[WHAT THE EXERCISE ASKS] Look through the entries below and report every line that has "agent".

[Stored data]
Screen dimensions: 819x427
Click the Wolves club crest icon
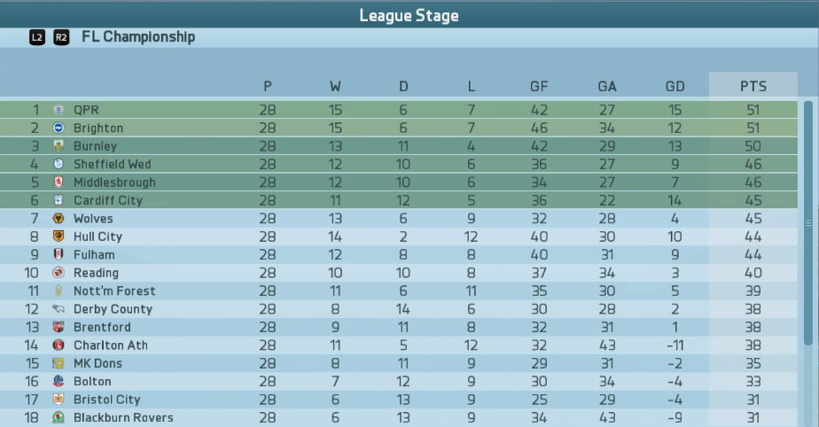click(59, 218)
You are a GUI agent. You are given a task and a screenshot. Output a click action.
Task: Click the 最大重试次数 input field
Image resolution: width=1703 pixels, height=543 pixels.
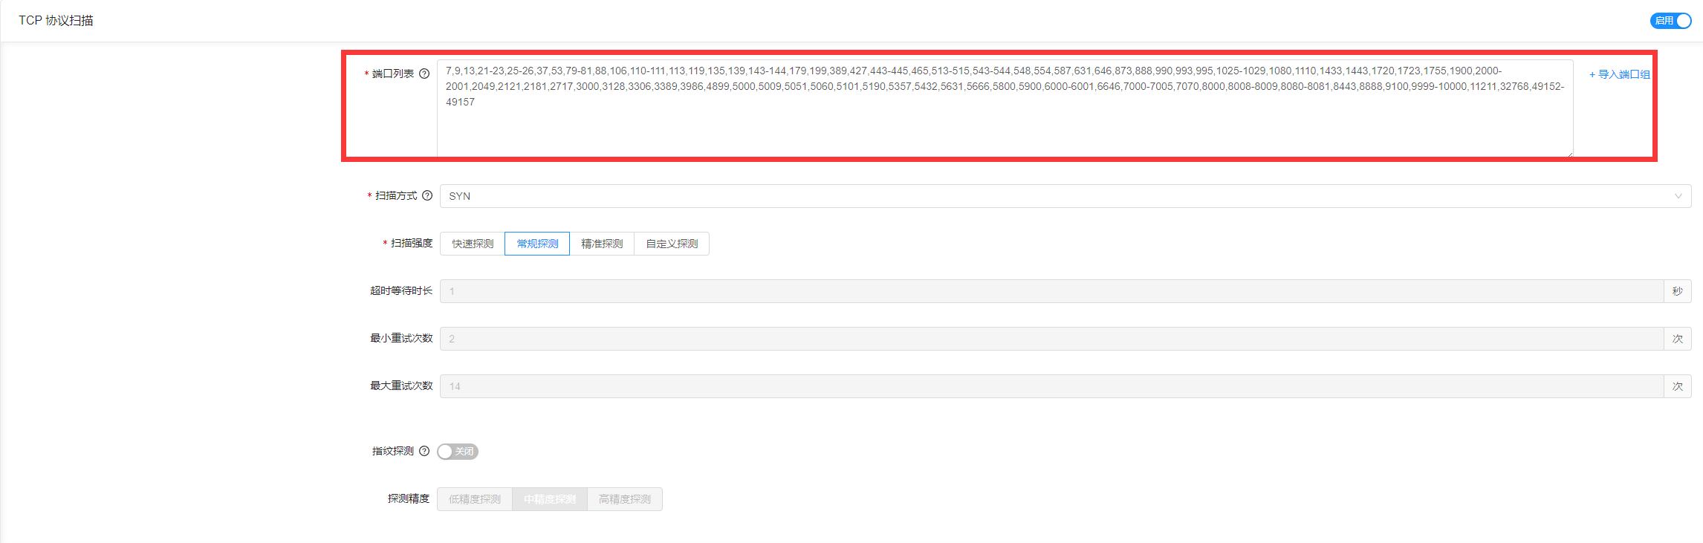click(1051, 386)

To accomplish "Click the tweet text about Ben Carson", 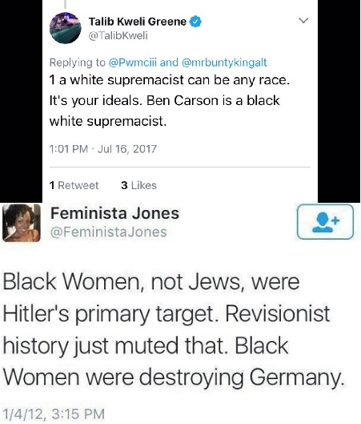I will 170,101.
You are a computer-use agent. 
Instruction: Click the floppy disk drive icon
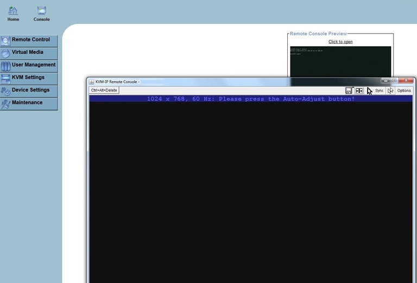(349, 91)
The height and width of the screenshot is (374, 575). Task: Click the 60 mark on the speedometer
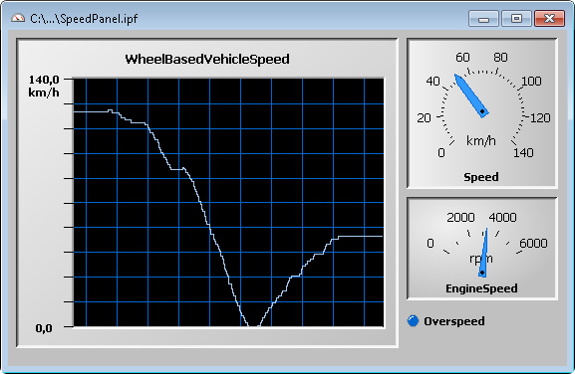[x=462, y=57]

[SOLUTION TO THE PROBLEM]
You are a GUI agent. You are given a task and a screenshot. Output a click action.
You are a computer-use agent. 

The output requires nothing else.